Am working on decoding a protocol used by a certain gps device to communicate. Right now, am analyzing the first data packet that it sends. I am able to read it, but am thinking am not reading it properly.
Here is what i got so far:
public static String toHex(byte[] bytes) {
BigInteger bi = new BigInteger(1, bytes);
return String.format("%0" + (bytes.length << 1) + "X", bi);
}
private void ProcessInitialPacket(){
int port = 1954;
System.out.println("Listening on port :"+port);
byte[] data = new byte[17];
byte[] ackPacket = new byte[2];
byte[] dataPacket= new byte[15];
try {
ServerSocket sSocket = new ServerSocket(port);
Socket cSocket = sSocket.accept();
DataInputStream dataIN = new DataInputStream(cSocket.getInputStream());
int packetSize=dataIN.read(data,0,data.length);
System.arraycopy(data, 0, ackPacket, 0, 2);
System.arraycopy(data,2,dataPacket,0,15);
System.out.println("Total packet size: "+ packetSize);
System.out.println("ACK PACKET : "+ toHex(ackPacket));
System.out.println("DATA PACKET: "+ toHex(dataPacket));
System.out.println("FULL PACKET: "+ toHex(data));
} catch (IOException e) {
e.printStackTrace();
}
}
the output:
-PARSER()--
-INITSESSION-- Listening on port :1954
Total packet size: 17
ACK PACKET : 000F
DATA PACKET: 333532383438303236323631393534
FULL PACKET: 000F333532383438303236323631393534
------CLOSESESSION------------
Now, my problem:
what is happening here is that the device sends a [0x00][0x0F]xxxxxxxxxxxxxxx where the xxxxxxx is its imei (the data packet).

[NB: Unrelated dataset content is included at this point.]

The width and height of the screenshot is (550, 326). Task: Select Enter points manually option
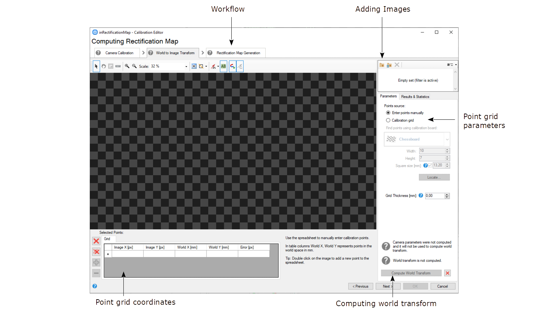[388, 113]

My problem is that there are way too many 3´s on the data packet, so the real valid output is
352848026261954
which you obtain by removing 3´s. my question is: can this behavior come from my code or its part of the protocol? i can correct this programmatically but am wanting to know it there is a way that code can cause these extra 3s.